Parte importante da cultura iraniana, a poesia funciona como um fio condutor para os visitantes, representada nas traduções de poetas que são exibidas nas paredes. Os versos escritos pelo poeta Hafez (século 16), cuja obra Divan é mais vendida que o próprio Alcorão, é um dos destaques. Elo entre a tradição e a modernidade, a poesia aqui ganha mais de um significado e dá à mostra características de um grande poema coletivo, que abre nossos olhos para um país de fertilidade artística e desmitifica antigos conceitos sobre a vida de todo um povo.
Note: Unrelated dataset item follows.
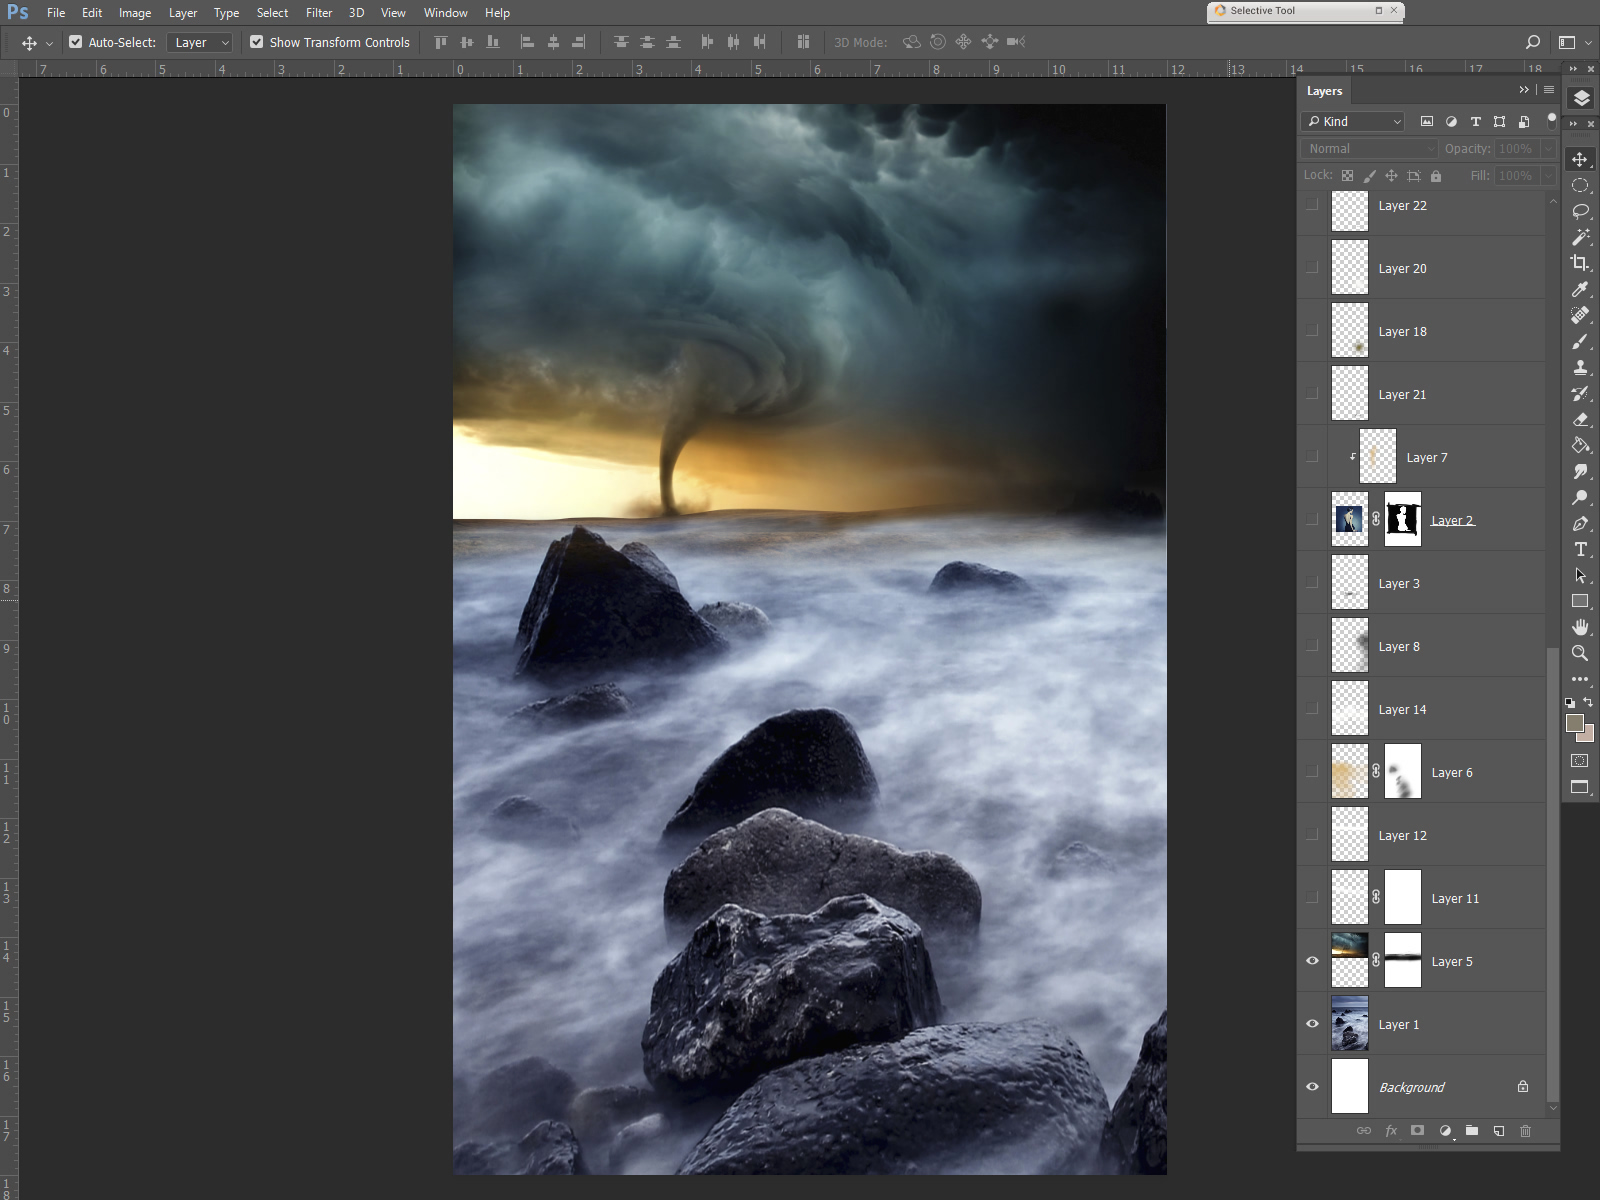
Task: Delete layer using trash icon
Action: point(1525,1131)
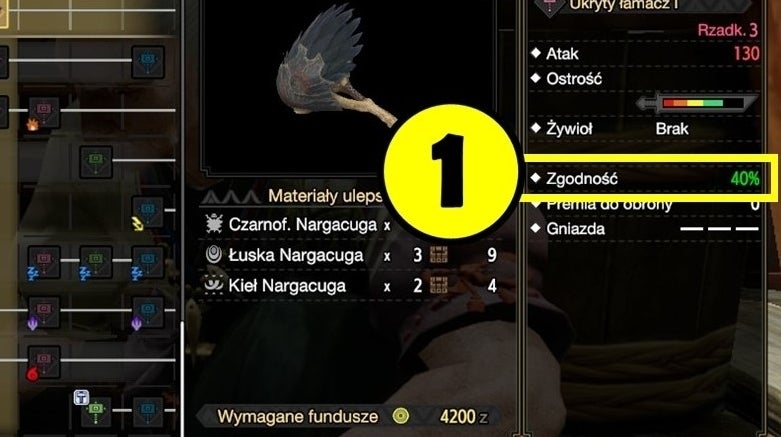
Task: Click the Kieł Nargacuga fang icon
Action: point(214,285)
BONS TAPETES SÃO OBRIGATORIAMENTE PERSAS
Também em São Paulo, acontece a mostra Artistas da Tapeçaria Moderna, que reúne três importantes nomes das artes plásticas: o baiano Genaro de Carvalho (1926-1971); o francês Jacques Douchez, que se mudou para o Brasil em 1947 e morreu no último 30 de julho; e Jean Gillon (1919-2007), nascido na Romênia e naturalizado brasileiro. Da extensa produção desses artistas, a curadora Alejandra Muñoz (arquiteta e professora de História da Escola de Belas Artes da Bahia) selecionou as tapeçarias planas produzidas entre os anos 1950 e 70, acompanhadas de cartões-modelo, estudos e desenhos. A exposição traz ainda documentos e vídeos dos três artistas. A mostra comemora os dez anos de atividade da Galeria Passado Composto.